Department of Psychology, University of Lethbridge, Lethbridge, Alberta, Canada T1K 3M4.
Philos Trans R Soc Lond B Biol Sci. 2012 Aug 5;367(1599):2108-18. doi: 10.1098/rstb.2012.0113.
Understanding human cognitive evolution, and that of the other primates, means taking sociality very seriously. For humans, this requires the recognition of the sociocultural and historical means by which human minds and selves are constructed, and how this gives rise to the reflexivity and ability to respond to novelty that characterize our species. For other, non-linguistic, primates we can answer some interesting questions by viewing social life as a feedback process, drawing on cybernetics and systems approaches and using social network neo-theory to test these ideas. Specifically, we show how social networks can be formalized as multi-dimensional objects, and use entropy measures to assess how networks respond to perturbation. We use simulations and natural 'knock-outs' in a free-ranging baboon troop to demonstrate that changes in interactions after social perturbations lead to a more certain social network, in which the outcomes of interactions are easier for members to predict. This new formalization of social networks provides a framework within which to predict network dynamics and evolution, helps us highlight how human and non-human social networks differ and has implications for theories of cognitive evolution.

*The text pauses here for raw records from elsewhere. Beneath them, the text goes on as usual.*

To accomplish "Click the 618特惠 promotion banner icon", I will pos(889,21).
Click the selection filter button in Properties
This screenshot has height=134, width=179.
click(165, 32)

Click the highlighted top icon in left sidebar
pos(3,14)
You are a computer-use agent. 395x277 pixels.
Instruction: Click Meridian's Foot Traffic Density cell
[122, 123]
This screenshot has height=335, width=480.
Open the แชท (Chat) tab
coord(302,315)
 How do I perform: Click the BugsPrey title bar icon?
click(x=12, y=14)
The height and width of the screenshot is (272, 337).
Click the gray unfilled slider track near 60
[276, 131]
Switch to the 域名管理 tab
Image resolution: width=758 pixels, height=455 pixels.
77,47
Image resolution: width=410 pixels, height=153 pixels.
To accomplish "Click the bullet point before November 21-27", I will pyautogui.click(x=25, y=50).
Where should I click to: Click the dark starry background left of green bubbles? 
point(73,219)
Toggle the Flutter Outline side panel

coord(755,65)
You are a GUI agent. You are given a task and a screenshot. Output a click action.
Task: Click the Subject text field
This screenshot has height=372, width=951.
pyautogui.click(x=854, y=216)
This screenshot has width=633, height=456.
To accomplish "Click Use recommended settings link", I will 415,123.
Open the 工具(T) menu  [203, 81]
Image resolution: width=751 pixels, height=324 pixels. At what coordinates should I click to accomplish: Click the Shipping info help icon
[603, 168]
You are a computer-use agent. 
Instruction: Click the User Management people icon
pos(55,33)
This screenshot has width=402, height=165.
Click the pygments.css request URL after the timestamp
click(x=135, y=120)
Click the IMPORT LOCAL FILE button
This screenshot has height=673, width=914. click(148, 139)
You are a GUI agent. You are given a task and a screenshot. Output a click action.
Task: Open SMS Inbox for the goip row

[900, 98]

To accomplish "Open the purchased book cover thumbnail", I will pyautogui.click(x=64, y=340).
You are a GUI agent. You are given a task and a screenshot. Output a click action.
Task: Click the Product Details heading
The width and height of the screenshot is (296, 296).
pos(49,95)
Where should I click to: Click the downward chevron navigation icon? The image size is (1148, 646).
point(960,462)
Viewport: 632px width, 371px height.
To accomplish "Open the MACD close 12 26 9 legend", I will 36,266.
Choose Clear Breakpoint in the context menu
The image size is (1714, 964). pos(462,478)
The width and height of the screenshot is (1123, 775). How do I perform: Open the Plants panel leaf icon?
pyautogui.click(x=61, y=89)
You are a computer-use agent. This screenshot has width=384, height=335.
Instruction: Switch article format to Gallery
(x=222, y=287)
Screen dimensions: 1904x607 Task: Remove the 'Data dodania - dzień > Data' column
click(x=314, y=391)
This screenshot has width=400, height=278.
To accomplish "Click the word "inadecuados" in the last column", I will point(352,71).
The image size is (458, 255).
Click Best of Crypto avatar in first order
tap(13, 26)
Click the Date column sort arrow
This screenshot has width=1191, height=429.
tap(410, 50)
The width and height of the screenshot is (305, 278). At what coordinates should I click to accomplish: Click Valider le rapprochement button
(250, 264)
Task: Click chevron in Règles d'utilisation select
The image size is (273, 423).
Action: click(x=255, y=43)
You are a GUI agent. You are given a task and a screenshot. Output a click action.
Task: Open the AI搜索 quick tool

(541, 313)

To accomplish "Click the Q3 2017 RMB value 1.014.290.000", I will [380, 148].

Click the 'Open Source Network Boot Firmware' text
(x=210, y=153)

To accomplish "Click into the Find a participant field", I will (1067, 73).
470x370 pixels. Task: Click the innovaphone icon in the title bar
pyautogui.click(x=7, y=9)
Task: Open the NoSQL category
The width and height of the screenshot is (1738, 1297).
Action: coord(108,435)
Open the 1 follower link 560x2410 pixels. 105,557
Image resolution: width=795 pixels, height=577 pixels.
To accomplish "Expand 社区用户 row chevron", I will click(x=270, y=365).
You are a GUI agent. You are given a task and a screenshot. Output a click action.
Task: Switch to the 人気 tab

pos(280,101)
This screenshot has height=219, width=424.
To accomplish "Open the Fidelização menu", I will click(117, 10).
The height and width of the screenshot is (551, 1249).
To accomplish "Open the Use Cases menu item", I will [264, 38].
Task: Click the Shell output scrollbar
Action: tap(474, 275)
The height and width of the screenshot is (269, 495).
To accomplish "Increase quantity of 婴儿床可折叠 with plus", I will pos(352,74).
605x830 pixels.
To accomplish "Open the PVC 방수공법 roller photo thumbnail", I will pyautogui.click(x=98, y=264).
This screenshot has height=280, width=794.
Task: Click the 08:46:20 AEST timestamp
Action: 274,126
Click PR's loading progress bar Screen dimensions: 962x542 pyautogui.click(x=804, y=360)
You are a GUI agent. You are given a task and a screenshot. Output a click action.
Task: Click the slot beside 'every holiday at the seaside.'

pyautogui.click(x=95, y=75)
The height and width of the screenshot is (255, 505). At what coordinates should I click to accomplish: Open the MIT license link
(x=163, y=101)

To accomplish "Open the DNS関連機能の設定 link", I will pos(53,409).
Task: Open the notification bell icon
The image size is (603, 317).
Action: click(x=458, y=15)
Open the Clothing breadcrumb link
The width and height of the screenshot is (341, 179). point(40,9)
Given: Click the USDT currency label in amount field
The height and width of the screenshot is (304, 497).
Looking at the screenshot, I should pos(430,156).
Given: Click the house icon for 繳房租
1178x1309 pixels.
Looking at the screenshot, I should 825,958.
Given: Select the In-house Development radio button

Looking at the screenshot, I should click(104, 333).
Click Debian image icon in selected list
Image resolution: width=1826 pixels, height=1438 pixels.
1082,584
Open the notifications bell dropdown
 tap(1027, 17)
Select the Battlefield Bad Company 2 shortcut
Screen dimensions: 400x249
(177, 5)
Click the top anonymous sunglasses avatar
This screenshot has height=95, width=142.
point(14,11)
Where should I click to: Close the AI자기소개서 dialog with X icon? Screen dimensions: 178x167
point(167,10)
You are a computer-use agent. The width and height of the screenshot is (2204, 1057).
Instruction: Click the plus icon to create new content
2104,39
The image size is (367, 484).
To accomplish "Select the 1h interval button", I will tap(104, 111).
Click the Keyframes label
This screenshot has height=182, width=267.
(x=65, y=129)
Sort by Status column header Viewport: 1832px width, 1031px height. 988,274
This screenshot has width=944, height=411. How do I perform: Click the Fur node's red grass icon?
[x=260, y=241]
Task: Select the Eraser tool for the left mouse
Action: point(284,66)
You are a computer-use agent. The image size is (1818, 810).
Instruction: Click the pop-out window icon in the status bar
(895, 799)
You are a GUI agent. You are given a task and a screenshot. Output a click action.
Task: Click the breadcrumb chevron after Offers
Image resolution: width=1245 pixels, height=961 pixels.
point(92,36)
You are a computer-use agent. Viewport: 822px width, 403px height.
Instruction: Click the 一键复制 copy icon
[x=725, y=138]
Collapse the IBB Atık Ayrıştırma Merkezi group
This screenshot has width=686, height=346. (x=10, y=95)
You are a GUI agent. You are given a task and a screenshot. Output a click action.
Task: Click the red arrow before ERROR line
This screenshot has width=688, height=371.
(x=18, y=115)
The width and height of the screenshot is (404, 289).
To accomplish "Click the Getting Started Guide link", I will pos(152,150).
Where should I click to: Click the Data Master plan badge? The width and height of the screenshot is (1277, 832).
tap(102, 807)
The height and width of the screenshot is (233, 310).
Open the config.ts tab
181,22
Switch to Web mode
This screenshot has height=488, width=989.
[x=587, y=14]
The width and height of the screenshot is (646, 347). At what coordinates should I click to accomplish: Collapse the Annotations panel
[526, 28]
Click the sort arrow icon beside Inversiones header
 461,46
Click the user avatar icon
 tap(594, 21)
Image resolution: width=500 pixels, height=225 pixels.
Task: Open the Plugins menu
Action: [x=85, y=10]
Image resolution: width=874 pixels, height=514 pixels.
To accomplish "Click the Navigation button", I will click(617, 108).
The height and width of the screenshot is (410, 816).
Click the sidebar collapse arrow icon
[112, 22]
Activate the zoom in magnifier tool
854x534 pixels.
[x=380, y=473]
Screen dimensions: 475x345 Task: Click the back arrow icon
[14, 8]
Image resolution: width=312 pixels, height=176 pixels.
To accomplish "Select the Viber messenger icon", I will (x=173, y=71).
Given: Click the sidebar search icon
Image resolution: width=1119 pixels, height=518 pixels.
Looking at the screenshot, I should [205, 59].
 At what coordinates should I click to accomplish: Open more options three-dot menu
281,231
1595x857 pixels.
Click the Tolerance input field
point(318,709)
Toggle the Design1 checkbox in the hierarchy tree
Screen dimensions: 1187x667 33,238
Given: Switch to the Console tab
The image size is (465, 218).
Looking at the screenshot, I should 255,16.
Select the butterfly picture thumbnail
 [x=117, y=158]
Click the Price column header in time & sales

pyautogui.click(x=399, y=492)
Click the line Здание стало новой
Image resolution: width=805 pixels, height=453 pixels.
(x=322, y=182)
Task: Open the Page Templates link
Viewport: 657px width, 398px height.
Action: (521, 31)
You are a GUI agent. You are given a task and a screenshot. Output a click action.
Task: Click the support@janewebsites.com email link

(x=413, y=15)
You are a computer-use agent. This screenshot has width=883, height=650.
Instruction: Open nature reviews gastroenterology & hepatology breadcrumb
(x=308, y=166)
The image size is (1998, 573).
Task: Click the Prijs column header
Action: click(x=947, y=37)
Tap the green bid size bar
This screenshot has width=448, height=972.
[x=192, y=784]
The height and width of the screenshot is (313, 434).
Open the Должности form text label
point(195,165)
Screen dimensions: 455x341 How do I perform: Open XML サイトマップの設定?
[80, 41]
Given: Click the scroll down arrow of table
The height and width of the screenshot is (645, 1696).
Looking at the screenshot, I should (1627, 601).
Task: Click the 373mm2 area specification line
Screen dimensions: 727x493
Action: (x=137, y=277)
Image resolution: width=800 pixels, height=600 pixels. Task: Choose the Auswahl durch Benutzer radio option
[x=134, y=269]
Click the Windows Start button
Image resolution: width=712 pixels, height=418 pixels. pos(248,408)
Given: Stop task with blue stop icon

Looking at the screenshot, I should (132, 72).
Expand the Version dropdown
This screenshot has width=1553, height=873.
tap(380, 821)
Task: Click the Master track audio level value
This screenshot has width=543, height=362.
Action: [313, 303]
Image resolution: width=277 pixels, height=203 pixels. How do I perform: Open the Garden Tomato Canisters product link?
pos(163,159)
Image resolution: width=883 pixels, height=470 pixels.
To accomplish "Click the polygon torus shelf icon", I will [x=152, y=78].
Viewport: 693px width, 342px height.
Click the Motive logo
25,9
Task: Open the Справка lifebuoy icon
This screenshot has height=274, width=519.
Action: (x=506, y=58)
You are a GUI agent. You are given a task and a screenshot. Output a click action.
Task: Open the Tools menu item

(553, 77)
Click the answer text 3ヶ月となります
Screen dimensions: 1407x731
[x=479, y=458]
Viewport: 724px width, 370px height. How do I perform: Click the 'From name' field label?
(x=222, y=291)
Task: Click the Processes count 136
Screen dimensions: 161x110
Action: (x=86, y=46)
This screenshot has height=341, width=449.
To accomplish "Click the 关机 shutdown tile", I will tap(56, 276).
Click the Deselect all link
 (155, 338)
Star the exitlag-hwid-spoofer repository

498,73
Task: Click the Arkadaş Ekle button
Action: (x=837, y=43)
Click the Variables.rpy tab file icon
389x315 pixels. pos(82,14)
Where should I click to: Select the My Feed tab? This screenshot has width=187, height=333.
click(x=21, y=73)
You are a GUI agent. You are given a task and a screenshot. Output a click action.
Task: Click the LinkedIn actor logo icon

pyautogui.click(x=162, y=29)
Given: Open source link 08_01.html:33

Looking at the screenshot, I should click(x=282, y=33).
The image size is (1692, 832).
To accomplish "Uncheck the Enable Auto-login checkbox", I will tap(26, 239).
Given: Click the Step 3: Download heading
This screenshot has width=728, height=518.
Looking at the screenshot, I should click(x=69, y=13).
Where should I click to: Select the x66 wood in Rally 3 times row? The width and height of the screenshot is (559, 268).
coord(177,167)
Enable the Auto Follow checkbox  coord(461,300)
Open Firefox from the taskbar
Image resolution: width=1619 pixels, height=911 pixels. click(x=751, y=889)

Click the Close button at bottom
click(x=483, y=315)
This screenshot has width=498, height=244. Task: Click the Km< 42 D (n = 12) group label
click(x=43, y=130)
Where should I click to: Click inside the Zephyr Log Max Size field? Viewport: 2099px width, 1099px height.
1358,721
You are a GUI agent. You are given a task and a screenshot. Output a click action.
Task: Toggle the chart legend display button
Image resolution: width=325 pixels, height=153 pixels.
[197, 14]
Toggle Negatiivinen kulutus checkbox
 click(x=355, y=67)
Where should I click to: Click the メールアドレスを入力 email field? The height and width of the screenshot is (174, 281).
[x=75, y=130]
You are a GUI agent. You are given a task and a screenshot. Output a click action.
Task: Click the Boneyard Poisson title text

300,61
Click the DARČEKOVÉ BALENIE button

理解人类认知进化以及其他灵长类动物的认知进化,意味着要非常重视社会性。对于人类来说,这需要认识到人类的思想和自我是通过社会文化和历史手段构建的,以及这种构建方式如何产生了我们物种所具有的反思性和应对新奇事物的能力。对于其他非语言灵长类动物,我们可以通过将社会生活视为反馈过程来回答一些有趣的问题,借鉴控制论和系统方法,并使用社会网络新理论来检验这些想法。具体来说,我们展示了如何将社交网络形式化为多维对象,并使用熵度量来评估网络对干扰的响应。我们使用模拟和自由放养狒狒群中的自然“剔除”来证明社交干扰后互动的变化会导致更确定的社交网络,其中成员更容易预测互动的结果。这种社交网络的新形式化提供了一个预测网络动态和进化的框架,帮助我们突出人类和非人类社交网络的差异,并对认知进化理论产生影响。